Hot forging is a heating process that involves the deformation of metals above their recrystallization temperature or at the point, the metal begins to cool down. It is normally performed at a maximum temperature which doesn’t destroy its metallurgical properties. Rather, this effectively increases the production rate by decreasing the flow of stress and energy needed to form the metal.
Hot forging is one of the oldest manufacturing processes, therefore; there are some important factors to consider when using this process. This article will be reviewing some of those factors.
Factors to consider when hot forging
When carrying out the hot forging process, the following factors should be taken into consideration;
1. Pre-forging heating
Before the hot forging procedure, the metal blank is previously heated to a certain temperature (this increases its plasticity). To effectively reduce the strain and energy consumed, the metal blanks temperature should be raised to its maximum. However, the average temperature required for heating every metal differs.
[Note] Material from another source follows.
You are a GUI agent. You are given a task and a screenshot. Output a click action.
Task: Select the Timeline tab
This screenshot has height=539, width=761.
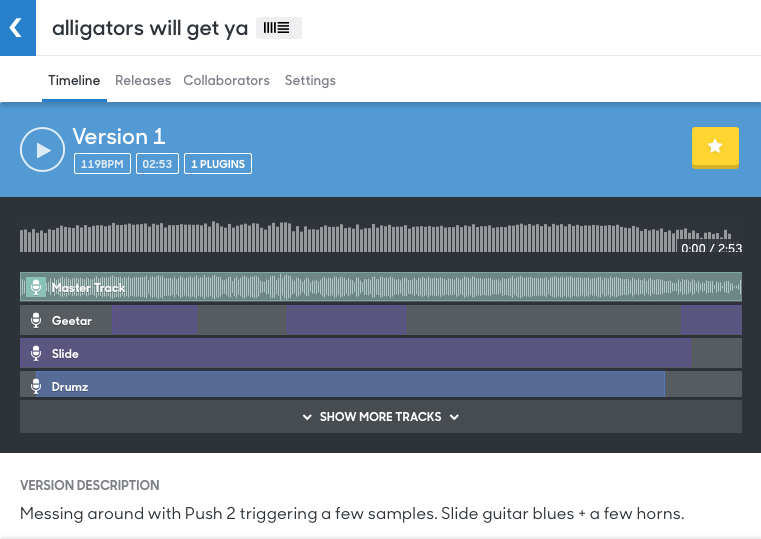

The average temperature required for hot forging the following metal is,
Steel – about 2102°F (1150°C)
Aluminum alloys – 680°F (360°C) to 968°F (520°C)
Copper alloys – 1292°F (700°C) to 1472°F (800°C)
Due to the narrow temperature range of the alloys, it is important to take note of its preforging heating.
2. Selection of the Mould materials
During the forging process, the mold continuously works in high temperatures and experiences thermal stress and deformation. Thus, during the production of the mold factors such as strength and hardness of material must be put into consideration.
The dies used for hot forging are often tailor-made to meet the manufacturer’s requirement and preferred design. The machinery needed to produce dies includes screw or hydraulic presses, drop and counterblow, or power drop hammers. This machinery compresses the heated metal to the preferred shape. Like the mold, dies are exposed to high temperatures, mechanical loading, and plastic deformation during hot forging. Thus, the material used for die production should be able to withstand these processes.
To prevent friction, the die and metal blank should be properly lubricated. The quality of hot forging and the die life is directly proportional to the lubrication between the die and the metal. When the friction coefficient is reduced, the fluidity of material is enhanced, forging is also improved, the forming load is reduced and the filling performance is greatly enhanced.
Cooling takes place after the metal has been shaped to desire. One has to be careful while doing this because cooling hot forged metal quickly can lead to warping.
Hot forging can be categorized into forgings with flash and forgings without flash. When compared to forges without flash, forges with flash have complex 3D geometry. They are often restricted to objects having cyclic-symmetry geometry or components with axisymmetry.
Although hot forging is one of the oldest manufacturing procedures, it is still valid in today’s world. It is beneficial to several industries. However, to get the best result, one must put all the factors listed into consideration.